Documento:
++++++++++++++++++++

La antología es uno de los formatos más populares con los que nuestro país ha afrontado el terror episódico. Desde Historias para no dormir (1966-) a El quinto jinete (1975), pasando por las Historias del otro lado (1988-1991) de Jose Luis Garci, la limitación autoconclusiva ha sido una constante en el desarrollo de ficción ibérico. Una de las series más malditas de Televisión Española fue Crónicas del mal, realizada en coproducción con la productora Mabuse, y que se emitió en TVE-1 desde el 9 de octubre de 1992 hasta llegar a 13 episodios, de 30 minutos de duración cada uno, con historias originales y no adaptaciones de obras literarias conocidas, como era bastante común hasta ese momento. Además, cada semana tenía detrás a un director y reparto diferentes, cuyo denominador común es que rodaron en cine con una dotación similar y temas que circulaban alrededor del terror y la fantasía.

++++++++++++++++++++

Tareas:
(1) Reescribe el fragmento del texto sobre series de terror que empieza en "La antología es" y termina después de "y la fantasía.", y cambia "Crónicas del mal" por "Crónicas del miedo".
(2) Según el texto sobre series de terror, ¿cuántos episodios llegó a tener Crónicas del mal?

Extracto de datos:
++++++++++++++++++++

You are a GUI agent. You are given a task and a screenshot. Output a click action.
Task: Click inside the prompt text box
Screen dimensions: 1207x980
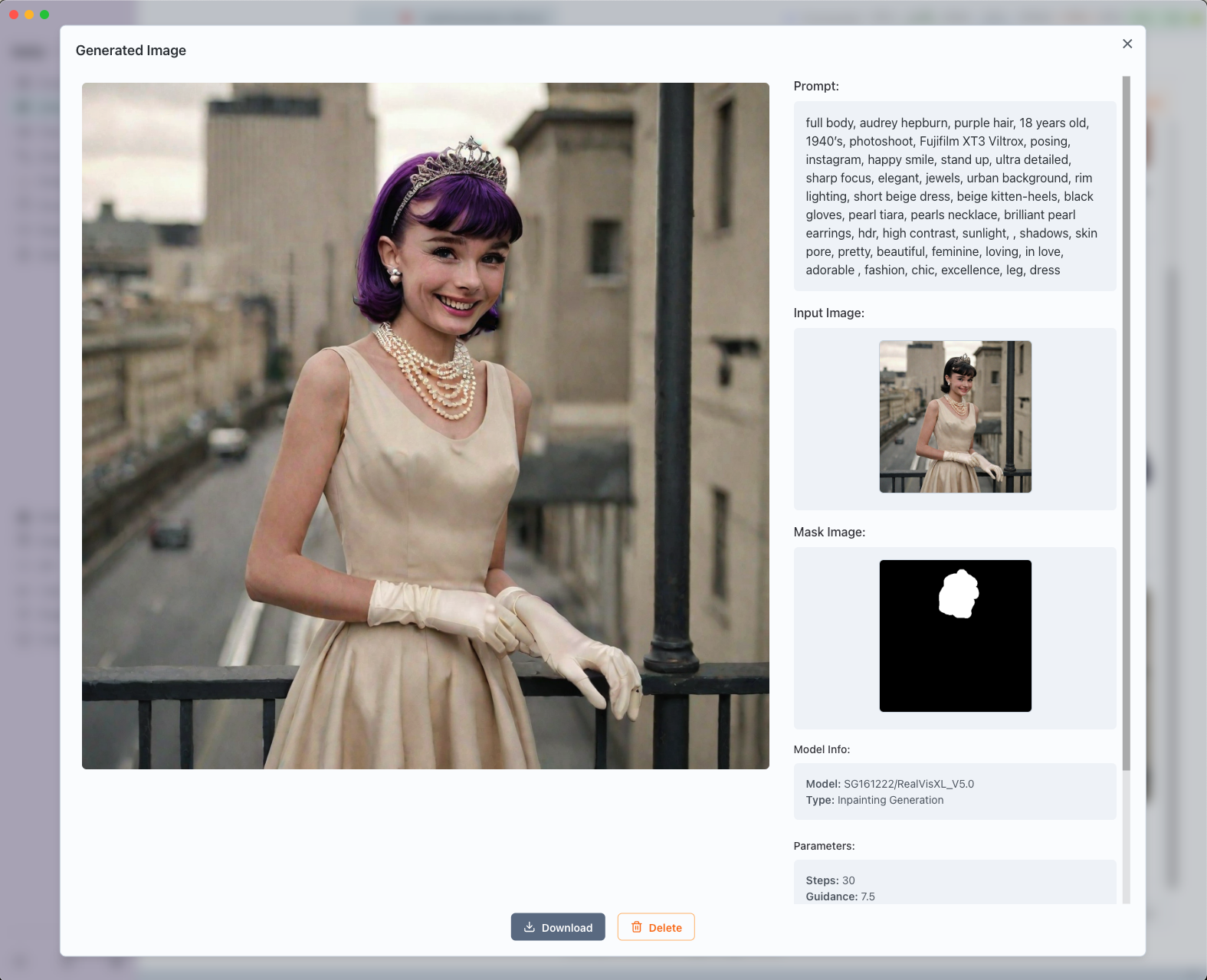(954, 196)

++++++++++++++++++++

Respuestas por tarea:
(1)
La antología es uno de los formatos más populares con los que nuestro país ha afrontado el terror episódico. Desde Historias para no dormir (1966-) a El quinto jinete (1975), pasando por las Historias del otro lado (1988-1991) de Jose Luis Garci, la limitación autoconclusiva ha sido una constante en el desarrollo de ficción ibérico. Una de las series más malditas de Televisión Española fue Crónicas del miedo, realizada en coproducción con la productora Mabuse, y que se emitió en TVE-1 desde el 9 de octubre de 1992 hasta llegar a 13 episodios, de 30 minutos de duración cada uno, con historias originales y no adaptaciones de obras literarias conocidas, como era bastante común hasta ese momento. Además, cada semana tenía detrás a un director y reparto diferentes, cuyo denominador común es que rodaron en cine con una dotación similar y temas que circulaban alrededor del terror y la fantasía.

(2) 13 episodios.